Os sócios habilitados AA e BB apresentaram exposição requerendo que a dívida tributária reclamada pela Autoridade Tributária em nome da sociedade A..., Lda. seja declarada prescrita, nos termos do artigo 174º, nº 3 do CSC, que não seja efectuado o seu pagamento e que o valor remanescente, no montante de 58.676,77€, seja devolvido a cada um dos sócios, em conformidade com as quotas de cada um no capital social da sociedade.


O agente de execução e o Ministério Público pronunciaram-se no sentido do indeferimento.


Em 28.03.2025, o Mmo. Juiz proferiu a seguinte decisão:


«[…] Relativamente à declaração de prescrição da dívida tributária, tal como referiu o Ministério Público, não tem este Tribunal competência para apreciação do requerido.
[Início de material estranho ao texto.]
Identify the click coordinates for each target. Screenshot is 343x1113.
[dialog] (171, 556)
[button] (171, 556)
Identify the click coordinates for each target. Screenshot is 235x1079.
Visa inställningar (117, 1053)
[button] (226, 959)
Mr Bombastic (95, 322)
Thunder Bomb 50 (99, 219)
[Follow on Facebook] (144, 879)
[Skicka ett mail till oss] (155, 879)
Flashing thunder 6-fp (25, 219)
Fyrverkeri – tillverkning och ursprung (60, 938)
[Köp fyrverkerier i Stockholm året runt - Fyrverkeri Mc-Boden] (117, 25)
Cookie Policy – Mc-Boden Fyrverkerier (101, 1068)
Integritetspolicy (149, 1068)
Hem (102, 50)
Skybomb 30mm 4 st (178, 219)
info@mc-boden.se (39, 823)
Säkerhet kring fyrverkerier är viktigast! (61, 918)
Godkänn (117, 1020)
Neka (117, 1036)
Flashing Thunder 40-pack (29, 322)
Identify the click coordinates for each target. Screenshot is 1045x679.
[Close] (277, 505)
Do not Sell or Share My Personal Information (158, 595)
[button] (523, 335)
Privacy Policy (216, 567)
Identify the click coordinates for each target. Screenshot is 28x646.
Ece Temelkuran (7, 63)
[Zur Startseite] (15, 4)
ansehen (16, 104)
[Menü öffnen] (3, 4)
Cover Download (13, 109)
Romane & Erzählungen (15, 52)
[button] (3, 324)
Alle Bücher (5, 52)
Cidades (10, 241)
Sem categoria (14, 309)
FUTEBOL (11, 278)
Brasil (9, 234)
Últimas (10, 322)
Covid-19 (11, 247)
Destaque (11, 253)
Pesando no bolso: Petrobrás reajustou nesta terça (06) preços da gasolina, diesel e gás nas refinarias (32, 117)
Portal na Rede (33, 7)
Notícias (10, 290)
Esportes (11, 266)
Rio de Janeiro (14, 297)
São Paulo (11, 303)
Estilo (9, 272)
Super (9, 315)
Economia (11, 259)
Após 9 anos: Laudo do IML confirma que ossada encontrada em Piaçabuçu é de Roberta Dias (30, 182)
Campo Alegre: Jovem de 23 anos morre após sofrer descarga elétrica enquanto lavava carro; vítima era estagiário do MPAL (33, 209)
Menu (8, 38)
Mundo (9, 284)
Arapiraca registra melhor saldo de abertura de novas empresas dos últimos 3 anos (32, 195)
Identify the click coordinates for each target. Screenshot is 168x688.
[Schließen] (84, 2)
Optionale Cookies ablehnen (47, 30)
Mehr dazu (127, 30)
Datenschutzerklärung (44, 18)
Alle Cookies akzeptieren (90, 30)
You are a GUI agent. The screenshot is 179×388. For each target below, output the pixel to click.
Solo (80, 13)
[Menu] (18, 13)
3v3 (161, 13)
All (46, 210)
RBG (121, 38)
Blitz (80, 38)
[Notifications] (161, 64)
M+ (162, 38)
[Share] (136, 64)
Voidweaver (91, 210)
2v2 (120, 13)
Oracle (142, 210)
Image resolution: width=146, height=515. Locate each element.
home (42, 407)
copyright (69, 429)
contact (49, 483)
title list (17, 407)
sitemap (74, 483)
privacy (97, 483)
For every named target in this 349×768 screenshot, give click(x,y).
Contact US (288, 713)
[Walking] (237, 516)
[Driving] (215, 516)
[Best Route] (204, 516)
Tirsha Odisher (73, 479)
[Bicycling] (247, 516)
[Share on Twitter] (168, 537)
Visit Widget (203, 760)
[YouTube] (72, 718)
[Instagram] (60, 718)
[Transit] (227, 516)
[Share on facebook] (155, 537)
Quanto ao cumprimento do art.º 81.º do CPPT, proceda-se conforme promovido, notificando-se o Sr. A.E. para que solicite à AT a apresentação de auto de penhora, efectuado nos processos de execução fiscal, das referidas quantias - caso o mesmo ainda não tenha sido apresentado.

E tal como promovido, como fiel depositário do remanescente existente nos autos, compete ao A.E. proceder à entrega do remanescente, nos termos do art.º 81.º do CPPT e confirmado por penhora nos processos de execução fiscal, podendo, oportunamente, os liquidatários requerer o que tiverem por conveniente nos respectivos processos de execução fiscal.

Mais dê conhecimento ao Sr. AE do teor do promovido: “(…) consta do registo comercial relativo à sociedade, sob o registo da Ap. .../20081120 - dissolução e encerramento da liquidação, que foi: “Declarada a dissolução e encerramento da liquidação no âmbito do procedimento administrativo de dissolução e liquidação, constante do Av.1 à insc. 1, não tendo resultado do processo nem sido comunicada à Conservatória a existência de activo e passivo a liquidar. Data da Decisão: Novembro 04 de 2008. Data do trânsito em julgado: 18 de Novembro de 2008”.

Ora, o imóvel pertencia à sociedade extinta, pelo que a entrega de eventual remanescente que não seja objecto de penhora pela AT, apenas poderá ser devolvido aos sócios depois do registo de liquidação adicional donde resulte a quantia que reverte a favor dos mesmos”.

Face ao exposto, indefere-se, por falta de fundamento legal, a pretensão dos executados habilitados.»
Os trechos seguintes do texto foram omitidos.